The key is that the algorithm needs a depth map. So I made a couple shaders that almost all the objects are now using, which ignore the DOOM textures and instead make all objects greyscale, depending on their distance from the player. So underneath the stereogram, the game is just playing, and every frame looks like a depth map. I'll post an image of that below, with a high "render distance" setting.
The rounding that I've mentioned is in reference to the paper, specifically line 27 if you look at the code in Figure 3 here. The equation is s = round((1-mu*z) * E/(2-mu*z)), which will make more sense if you read the rest.
okay i understand, so it converts to 4 bit grey scale..thus 16 depths.......so it needs to convert it to 8 bit, thus 256 depths...but grab every 16th layer on one frame, then shift forward one bit and grab every 16th +1 depth on the next....16th +2 on the next..and so on...that seems relatively simple....that means each 256 depths will be displayed about 4 time every second.....that sounds perfect....could implement fibonacci later but keep it simple for now i suppose.
It's not quite that simple. I'm already using full 32 bit textures, so 8 bit for the grey. Greyness corresponds to z in the algorithm (z is a value between 0 and 1, representing distance from the player).

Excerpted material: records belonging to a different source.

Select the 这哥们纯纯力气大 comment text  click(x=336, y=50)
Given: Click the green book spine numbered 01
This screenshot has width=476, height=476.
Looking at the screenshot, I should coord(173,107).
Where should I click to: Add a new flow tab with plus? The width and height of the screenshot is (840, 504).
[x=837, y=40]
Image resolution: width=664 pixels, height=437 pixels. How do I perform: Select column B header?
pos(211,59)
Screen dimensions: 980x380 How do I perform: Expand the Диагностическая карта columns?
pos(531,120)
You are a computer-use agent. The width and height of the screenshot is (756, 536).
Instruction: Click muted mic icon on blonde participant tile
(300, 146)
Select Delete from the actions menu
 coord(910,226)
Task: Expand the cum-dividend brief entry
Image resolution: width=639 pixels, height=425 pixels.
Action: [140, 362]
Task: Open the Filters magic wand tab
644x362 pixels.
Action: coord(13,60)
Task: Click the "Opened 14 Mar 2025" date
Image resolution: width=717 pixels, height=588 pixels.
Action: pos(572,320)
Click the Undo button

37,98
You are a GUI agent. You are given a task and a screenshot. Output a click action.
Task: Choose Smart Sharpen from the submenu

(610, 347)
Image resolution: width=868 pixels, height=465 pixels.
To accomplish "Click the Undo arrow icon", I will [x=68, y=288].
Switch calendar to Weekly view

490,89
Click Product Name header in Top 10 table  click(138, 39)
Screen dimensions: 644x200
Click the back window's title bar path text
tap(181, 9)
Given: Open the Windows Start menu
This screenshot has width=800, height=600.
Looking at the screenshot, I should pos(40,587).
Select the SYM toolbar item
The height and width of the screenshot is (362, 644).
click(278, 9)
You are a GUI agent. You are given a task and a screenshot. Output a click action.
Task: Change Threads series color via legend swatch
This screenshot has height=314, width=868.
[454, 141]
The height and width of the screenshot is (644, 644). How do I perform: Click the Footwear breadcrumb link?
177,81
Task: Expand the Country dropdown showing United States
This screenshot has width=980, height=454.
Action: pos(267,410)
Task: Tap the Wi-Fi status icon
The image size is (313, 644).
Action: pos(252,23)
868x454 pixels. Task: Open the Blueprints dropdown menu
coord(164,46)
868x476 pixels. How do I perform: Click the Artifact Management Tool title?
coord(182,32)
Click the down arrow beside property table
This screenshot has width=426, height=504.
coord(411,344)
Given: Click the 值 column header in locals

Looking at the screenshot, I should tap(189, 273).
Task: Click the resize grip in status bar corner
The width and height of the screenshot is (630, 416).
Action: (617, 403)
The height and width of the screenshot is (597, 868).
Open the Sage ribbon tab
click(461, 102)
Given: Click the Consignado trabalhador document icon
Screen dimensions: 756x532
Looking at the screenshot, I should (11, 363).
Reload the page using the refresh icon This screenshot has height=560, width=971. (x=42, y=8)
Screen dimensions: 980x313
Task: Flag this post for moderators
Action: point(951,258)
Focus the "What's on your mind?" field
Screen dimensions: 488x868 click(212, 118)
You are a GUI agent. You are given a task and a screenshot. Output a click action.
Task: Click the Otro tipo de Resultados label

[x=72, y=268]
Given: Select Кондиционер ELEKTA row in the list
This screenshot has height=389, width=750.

It's not the granularity of the z values, but the fact that two different z values will round to the same separation value in the algorithm.
This is just a standard way to round to the nearest int, which needs to be done because you can't have a separation of 60.5 pixels, for example, because pixels come in wholes.
So the only things I can change that would affect the layers are DPI and mu (depth of field). There are combinations of these that give a better spread of separation, but it often turns out messing up the stereogram.